● **Texto para análise**
===============

P = No fundo e a bem da verdade, o que vem a ser amor à verdade?
R = Chama-se de amor à verdade a nossa permanente tendência a descobrir defeitos nos outros.

P = As pessoas cada vez mais se apegam a seus animais de estimação. Você admira algum animal?
R = O camelo: é um animal que, depois de ficar dias sem comer nem beber, consegue passar pelo fundo de uma agulha, e entrar facilmente no reino do céu (embora eu gostaria de entender porque o camelo iria fazer isso – passar pelo buraco de uma agulha).

P = A felicidade nos torna felizes?
R = A felicidade faz a pessoa generosa. A generosidade acaba fazendo a pessoa infeliz.

P = O Facebook faz sucesso. Tem algo a dizer?
R = Atenção, meninada, fazer relações públicas não é tornar públicas as relações.

P = Por que você defende o divórcio?
R = O divórcio é muito importante porque permite a pessoa se casar uma primeira vez por interesse e, com o dinheiro desse primeiro casamento, casar de novo por amor. Já quem se casa por amor a primeira vez e perdeu tudo que tinha, adquiriu, nesse primeiro casamento, suficiente experiência pra ter mais juízo no segundo.

P = E o casamento?
R = O pior casamento é o que dá certo.

P = Teme a morte?
R = Bom é continuar a ser sem o não ser à espera.

P = Algo mais?

===============

(Entradas de dados armazenados)

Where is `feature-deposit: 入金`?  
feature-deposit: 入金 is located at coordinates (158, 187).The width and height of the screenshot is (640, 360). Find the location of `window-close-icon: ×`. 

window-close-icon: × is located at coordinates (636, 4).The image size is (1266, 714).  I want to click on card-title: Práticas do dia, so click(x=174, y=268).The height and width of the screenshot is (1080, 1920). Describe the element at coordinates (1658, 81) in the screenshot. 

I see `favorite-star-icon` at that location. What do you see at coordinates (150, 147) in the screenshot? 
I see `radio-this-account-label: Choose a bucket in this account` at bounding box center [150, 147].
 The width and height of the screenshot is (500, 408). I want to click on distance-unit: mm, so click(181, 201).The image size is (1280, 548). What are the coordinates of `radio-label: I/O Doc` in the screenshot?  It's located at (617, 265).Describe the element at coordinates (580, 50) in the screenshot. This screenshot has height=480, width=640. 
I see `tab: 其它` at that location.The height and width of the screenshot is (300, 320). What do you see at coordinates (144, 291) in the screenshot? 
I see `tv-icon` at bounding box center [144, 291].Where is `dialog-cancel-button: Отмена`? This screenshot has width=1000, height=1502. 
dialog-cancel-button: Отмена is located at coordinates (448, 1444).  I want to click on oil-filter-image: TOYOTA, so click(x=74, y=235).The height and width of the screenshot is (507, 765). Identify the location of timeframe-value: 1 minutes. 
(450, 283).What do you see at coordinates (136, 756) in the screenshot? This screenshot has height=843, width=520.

===============

● **Tarefa a realizar**
Reproduza, por favor, o trecho da entrevista que vai de "P = As pessoas" até "algo a dizer?", sem mudar nada. As entradas são um material à parte, sem relação com a entrevista.

● **Resultado do exercício**
P = As pessoas cada vez mais se apegam a seus animais de estimação. Você admira algum animal?
R = O camelo: é um animal que, depois de ficar dias sem comer nem beber, consegue passar pelo fundo de uma agulha, e entrar facilmente no reino do céu (embora eu gostaria de entender porque o camelo iria fazer isso – passar pelo buraco de uma agulha).

P = A felicidade nos torna felizes?
R = A felicidade faz a pessoa generosa. A generosidade acaba fazendo a pessoa infeliz.

P = O Facebook faz sucesso. Tem algo a dizer?